── DATA EXTRACT

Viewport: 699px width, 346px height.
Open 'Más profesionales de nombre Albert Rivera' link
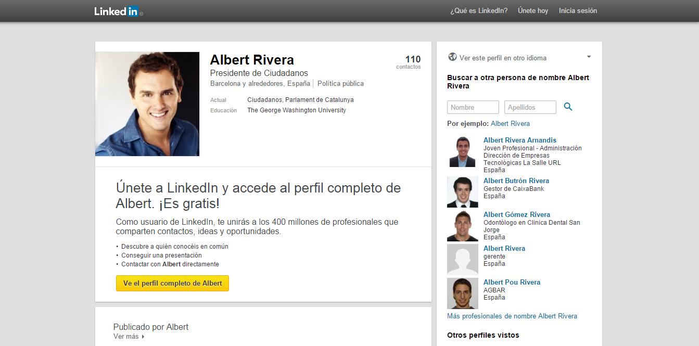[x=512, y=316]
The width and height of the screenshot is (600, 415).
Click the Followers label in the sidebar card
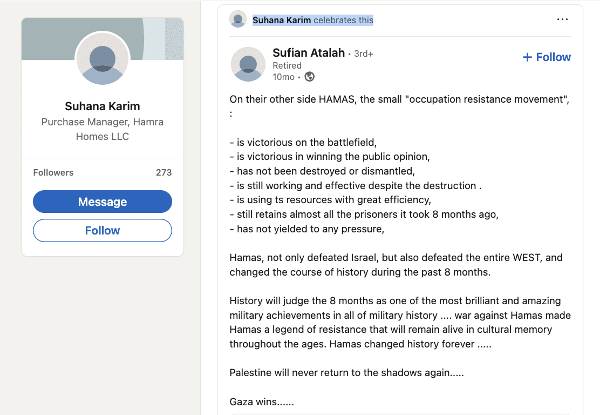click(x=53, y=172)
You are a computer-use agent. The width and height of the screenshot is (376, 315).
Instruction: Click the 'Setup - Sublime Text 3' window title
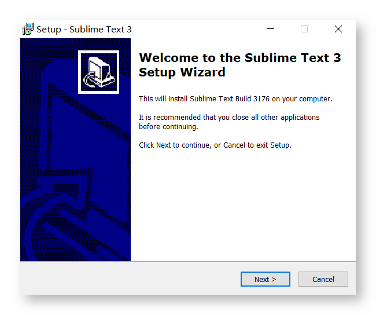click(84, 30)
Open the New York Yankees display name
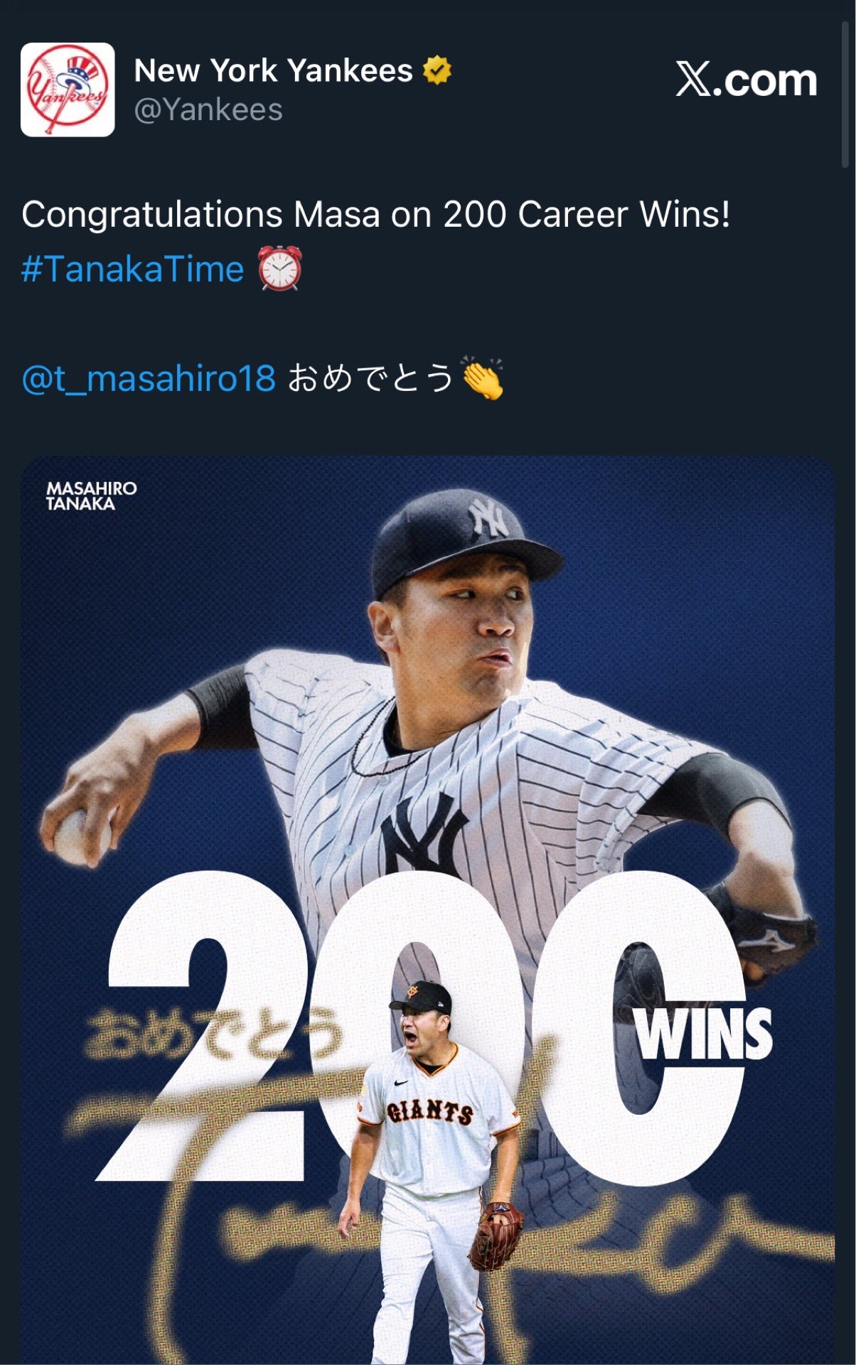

────
── DATA EXTRACT

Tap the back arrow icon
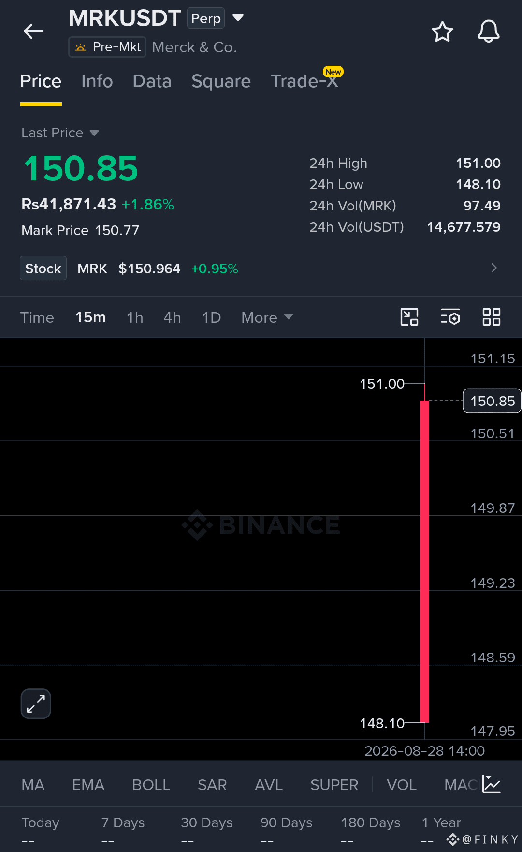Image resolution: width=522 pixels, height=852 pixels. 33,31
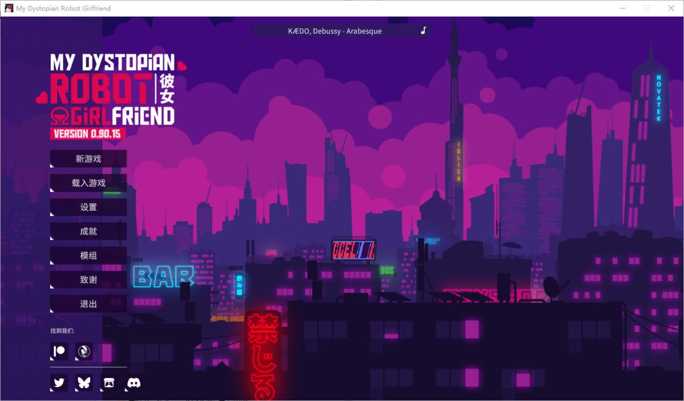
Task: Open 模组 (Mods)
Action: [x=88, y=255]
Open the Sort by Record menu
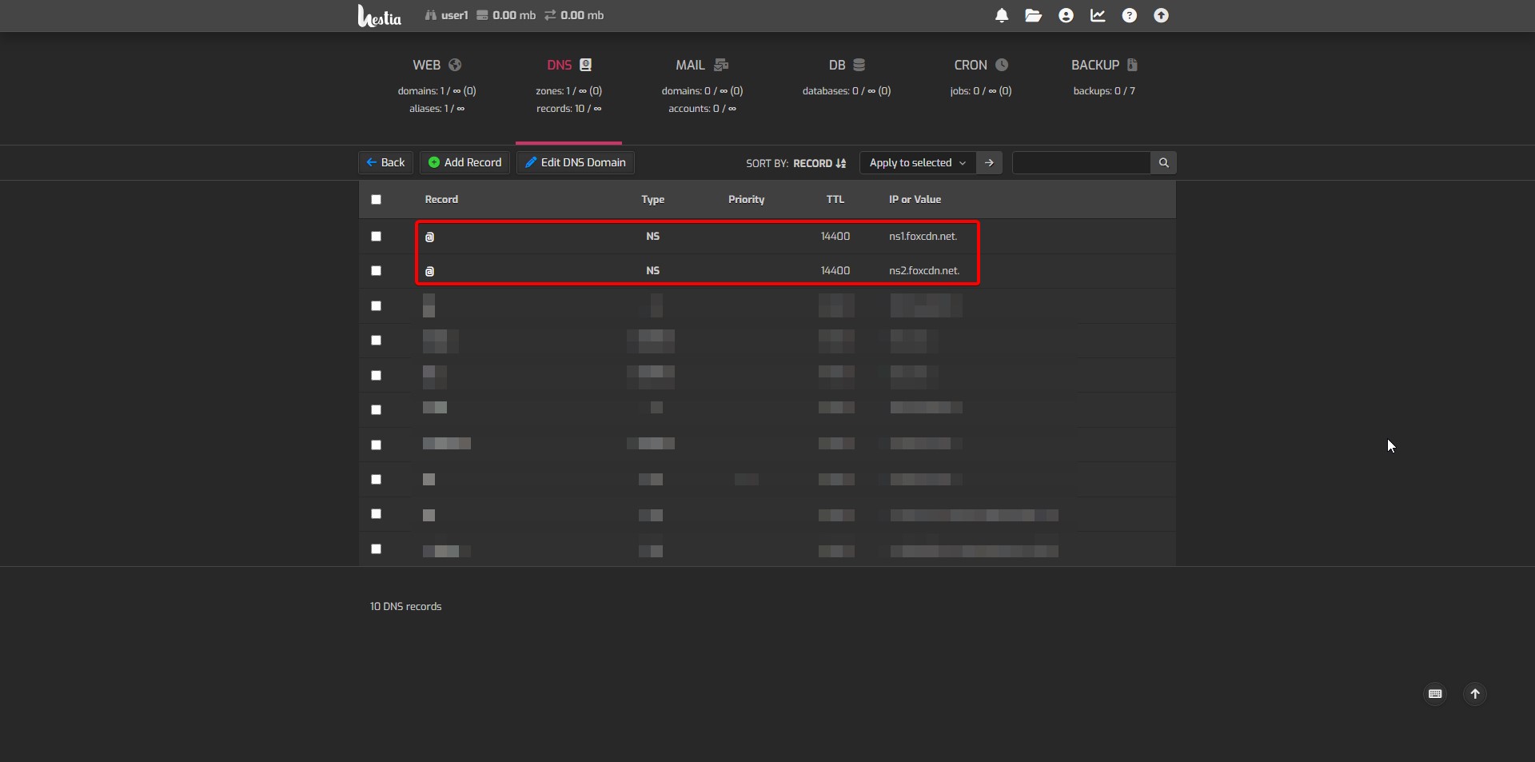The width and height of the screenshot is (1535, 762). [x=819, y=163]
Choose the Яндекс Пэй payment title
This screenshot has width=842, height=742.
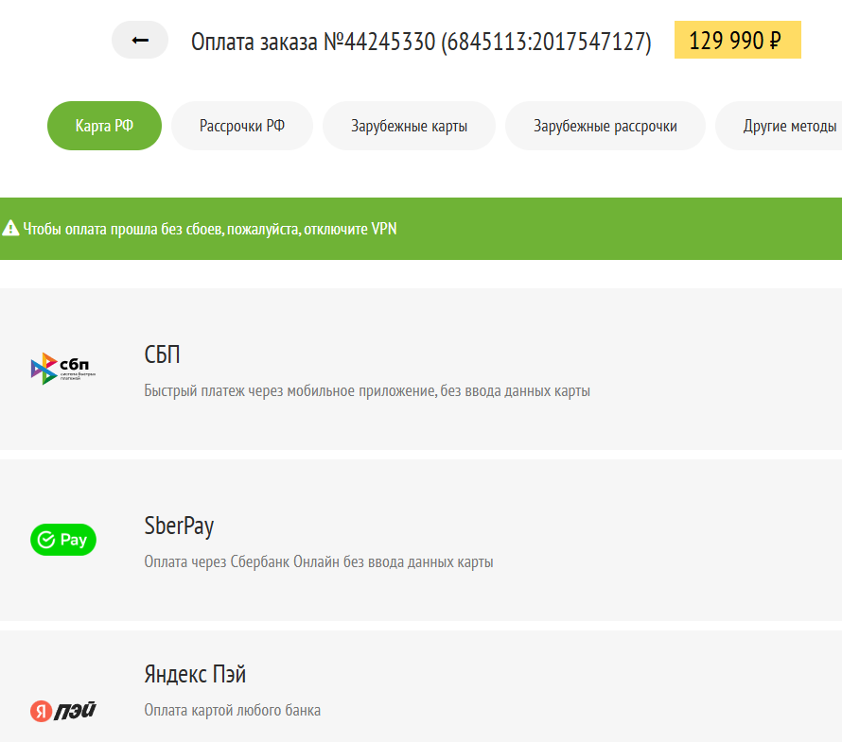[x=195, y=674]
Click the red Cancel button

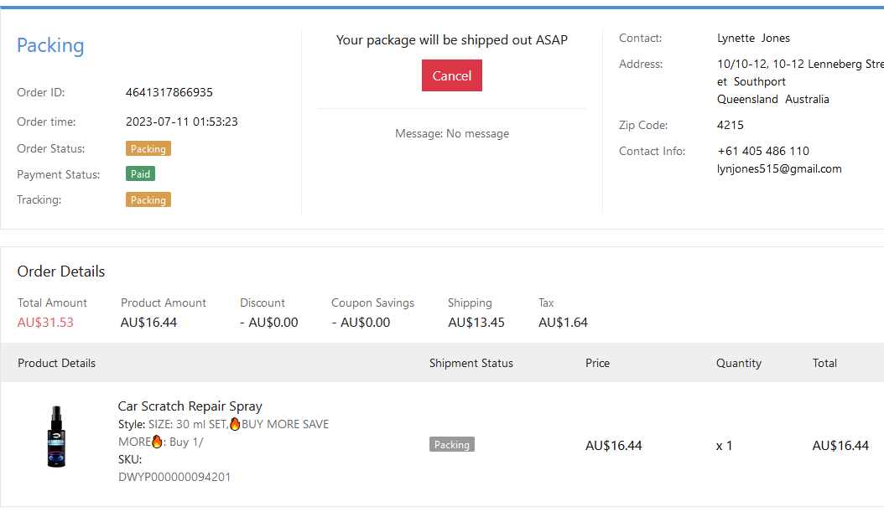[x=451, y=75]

────

__REQUIRED WORK__
Copy exactly the part of the material above that opens with the line containing "You are a computer-use" and closes with the line containing "Open the New York Yankees display name", ends included. Drop the images.

__OUTPUT OF THE TASK__
You are a computer-use agent. The width and height of the screenshot is (376, 315).
Instruction: Click the 'Setup - Sublime Text 3' window title
click(84, 30)
Open the New York Yankees display name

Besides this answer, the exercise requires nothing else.